Even the very fact of the existence of events like the enbu and the oiran parade today is a product of that melting procedure that happened during the Edo period and the rise of the townspeople and their mentality: it was then that the martial arts and the world of Yoshiwara managed to break the boundaries of the respective classes (the samurai and the entertainment non-class), enter the main stream of Japanese culture, and eventually become an important export of modern Japan to the world. By taking elements of these worlds and making them a part of their lifestyle, the chomin, the social force of the future, ascertained that they would not only live in the collective consciousness but that they would continue evolving.

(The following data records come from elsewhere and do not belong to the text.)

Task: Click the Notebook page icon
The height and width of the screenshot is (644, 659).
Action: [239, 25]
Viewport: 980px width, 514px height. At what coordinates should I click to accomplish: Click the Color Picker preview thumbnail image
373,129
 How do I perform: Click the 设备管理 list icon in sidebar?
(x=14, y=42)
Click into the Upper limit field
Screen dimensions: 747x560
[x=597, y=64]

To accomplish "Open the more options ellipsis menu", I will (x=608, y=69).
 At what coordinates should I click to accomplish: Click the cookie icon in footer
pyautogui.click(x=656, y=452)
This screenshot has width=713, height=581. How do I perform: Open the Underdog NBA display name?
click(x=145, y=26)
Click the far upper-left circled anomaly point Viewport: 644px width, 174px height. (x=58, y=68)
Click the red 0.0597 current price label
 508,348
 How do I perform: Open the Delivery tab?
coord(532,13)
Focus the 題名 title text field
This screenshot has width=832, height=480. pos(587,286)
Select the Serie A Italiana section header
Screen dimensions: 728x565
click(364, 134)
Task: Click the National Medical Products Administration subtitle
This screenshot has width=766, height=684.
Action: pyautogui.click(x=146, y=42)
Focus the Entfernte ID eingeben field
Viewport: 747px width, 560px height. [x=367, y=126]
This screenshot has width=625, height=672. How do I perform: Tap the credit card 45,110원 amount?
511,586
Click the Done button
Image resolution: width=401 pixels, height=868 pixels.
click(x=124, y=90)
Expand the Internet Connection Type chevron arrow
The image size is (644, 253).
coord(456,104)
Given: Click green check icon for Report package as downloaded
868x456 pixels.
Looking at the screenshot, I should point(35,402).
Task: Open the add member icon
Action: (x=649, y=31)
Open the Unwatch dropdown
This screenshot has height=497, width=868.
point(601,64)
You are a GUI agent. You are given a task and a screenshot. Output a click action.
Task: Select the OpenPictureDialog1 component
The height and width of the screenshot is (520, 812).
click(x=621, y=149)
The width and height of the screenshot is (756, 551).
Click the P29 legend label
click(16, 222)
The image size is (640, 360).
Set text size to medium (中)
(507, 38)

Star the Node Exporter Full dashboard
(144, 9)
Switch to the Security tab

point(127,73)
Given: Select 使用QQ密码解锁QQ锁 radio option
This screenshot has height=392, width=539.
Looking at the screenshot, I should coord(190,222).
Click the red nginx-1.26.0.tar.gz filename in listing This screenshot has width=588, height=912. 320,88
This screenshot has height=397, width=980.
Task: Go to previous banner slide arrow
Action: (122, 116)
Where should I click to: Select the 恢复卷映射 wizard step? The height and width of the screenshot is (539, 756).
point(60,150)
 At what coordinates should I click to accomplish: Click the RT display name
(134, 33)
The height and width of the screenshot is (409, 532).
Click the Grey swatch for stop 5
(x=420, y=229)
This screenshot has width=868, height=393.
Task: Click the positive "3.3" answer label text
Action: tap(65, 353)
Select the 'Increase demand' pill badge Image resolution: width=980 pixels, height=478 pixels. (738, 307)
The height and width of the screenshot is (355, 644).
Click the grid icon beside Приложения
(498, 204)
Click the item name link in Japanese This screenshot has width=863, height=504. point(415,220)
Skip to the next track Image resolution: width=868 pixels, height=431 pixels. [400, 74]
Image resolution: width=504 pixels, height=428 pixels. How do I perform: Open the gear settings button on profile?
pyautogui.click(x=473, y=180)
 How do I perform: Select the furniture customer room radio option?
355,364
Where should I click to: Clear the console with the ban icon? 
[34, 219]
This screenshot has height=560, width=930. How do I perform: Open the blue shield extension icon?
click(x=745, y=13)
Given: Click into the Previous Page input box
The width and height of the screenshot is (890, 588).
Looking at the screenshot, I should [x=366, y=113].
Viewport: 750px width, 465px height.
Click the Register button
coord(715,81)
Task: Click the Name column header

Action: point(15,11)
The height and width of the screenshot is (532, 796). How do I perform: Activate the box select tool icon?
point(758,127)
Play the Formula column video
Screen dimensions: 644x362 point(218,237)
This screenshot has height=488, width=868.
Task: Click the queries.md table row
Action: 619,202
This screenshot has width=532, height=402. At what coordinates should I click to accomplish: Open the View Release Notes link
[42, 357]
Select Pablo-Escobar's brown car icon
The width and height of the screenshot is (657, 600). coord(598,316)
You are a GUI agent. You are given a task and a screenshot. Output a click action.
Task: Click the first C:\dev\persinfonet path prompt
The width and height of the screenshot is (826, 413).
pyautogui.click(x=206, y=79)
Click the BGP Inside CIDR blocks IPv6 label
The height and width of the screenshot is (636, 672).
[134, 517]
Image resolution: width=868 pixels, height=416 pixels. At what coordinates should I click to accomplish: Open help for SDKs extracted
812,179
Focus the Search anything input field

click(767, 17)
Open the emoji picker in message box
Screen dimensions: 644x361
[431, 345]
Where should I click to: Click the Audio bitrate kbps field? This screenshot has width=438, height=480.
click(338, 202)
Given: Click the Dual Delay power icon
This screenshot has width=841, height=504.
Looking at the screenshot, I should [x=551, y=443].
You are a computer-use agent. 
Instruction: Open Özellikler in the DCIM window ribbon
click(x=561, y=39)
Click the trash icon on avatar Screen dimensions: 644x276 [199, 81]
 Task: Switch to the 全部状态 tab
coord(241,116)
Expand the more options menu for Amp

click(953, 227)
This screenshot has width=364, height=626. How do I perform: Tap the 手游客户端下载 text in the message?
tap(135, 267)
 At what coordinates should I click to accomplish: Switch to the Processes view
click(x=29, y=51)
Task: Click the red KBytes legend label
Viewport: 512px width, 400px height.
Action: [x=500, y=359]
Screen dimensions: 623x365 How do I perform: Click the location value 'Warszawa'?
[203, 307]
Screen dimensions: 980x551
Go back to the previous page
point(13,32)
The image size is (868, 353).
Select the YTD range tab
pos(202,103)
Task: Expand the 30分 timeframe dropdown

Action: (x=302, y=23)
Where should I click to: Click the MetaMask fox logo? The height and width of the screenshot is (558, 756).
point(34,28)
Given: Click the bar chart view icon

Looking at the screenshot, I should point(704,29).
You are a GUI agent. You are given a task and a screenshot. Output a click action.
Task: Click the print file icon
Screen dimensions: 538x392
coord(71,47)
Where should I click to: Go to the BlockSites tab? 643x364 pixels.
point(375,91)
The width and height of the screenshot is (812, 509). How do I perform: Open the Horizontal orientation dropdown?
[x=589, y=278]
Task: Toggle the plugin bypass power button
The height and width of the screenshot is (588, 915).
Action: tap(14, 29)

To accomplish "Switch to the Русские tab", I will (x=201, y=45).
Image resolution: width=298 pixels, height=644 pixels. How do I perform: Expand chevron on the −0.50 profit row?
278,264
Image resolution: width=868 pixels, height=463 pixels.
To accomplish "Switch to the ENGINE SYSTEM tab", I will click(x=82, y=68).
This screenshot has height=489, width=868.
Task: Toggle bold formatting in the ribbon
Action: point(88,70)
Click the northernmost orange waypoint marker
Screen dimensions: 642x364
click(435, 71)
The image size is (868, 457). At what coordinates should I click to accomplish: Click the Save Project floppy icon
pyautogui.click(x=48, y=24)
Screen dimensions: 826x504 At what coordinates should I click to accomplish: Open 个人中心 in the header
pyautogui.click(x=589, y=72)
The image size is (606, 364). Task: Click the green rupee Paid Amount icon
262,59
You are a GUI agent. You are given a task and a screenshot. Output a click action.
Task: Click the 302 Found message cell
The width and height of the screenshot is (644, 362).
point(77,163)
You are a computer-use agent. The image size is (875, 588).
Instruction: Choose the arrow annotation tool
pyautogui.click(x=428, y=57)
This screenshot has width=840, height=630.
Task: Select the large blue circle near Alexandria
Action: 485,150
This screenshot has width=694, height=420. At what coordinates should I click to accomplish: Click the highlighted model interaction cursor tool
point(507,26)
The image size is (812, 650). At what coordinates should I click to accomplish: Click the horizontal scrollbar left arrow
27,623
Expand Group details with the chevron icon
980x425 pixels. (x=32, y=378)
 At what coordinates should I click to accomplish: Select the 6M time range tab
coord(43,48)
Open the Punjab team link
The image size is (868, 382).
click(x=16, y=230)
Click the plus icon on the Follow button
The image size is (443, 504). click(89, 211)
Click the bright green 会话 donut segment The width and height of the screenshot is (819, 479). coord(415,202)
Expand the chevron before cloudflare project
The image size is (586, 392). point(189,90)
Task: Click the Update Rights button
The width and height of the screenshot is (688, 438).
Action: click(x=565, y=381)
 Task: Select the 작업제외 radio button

It is hard to fathom in its full extent the legacy these two and a half centuries of cultural mingling left to modern Japanese society; events like the classic budo demonstration in Kameido Katori Jinja and the Oiran Dochu parade in Yoshiwara/Senzoku are just one small facet of this legacy. Many might see them as little more than festivities performed for the tightening of the communities’ ties (itself a very noble cause, of course) but for me they are something more and the proof lies in the fact that the exponents of the budo schools as well as the men and women performing the oiran parade are practicing constantly for these events, they get to study the details and the history related to what they do and immerse themselves into the way their present-day life relates to the life of their ancestors. These are not once-a-year societal calisthenics but lifelong pursuits offering a direct link to the past and preserving its essence for the future; that at the same time they offer the rest of us a pleasant way to spend an afternoon is just a fortunate consequence.

About the author

Grigoris Miliaresis has been practicing Japanese martial arts since 1986. He has dan grades in judo, aikido and iaido and has translated in Greek over 30 martial arts’ books including Jigoro Kano’s “Kodokan Judo”, Yagyu Munenori’s “The Life-Giving Sword”, Miyamoto Musashi’s “Book of Five Rings”, Takuan Shoho’s “The Unfettered Mind” and Donn Draeger’s “Martial Arts and Ways of Japan” trilogy. Since 2007 his practice has been exclusively in classic schools: Tenshin Buko-ryu Heiho under Ellis Amdur in Greece and Kent Sorensen in Japan and, since 2016, Ono-ha Itto-ryu under 17th headmaster Sasamori Takemi and 18th headmaster Yabuki Yuji.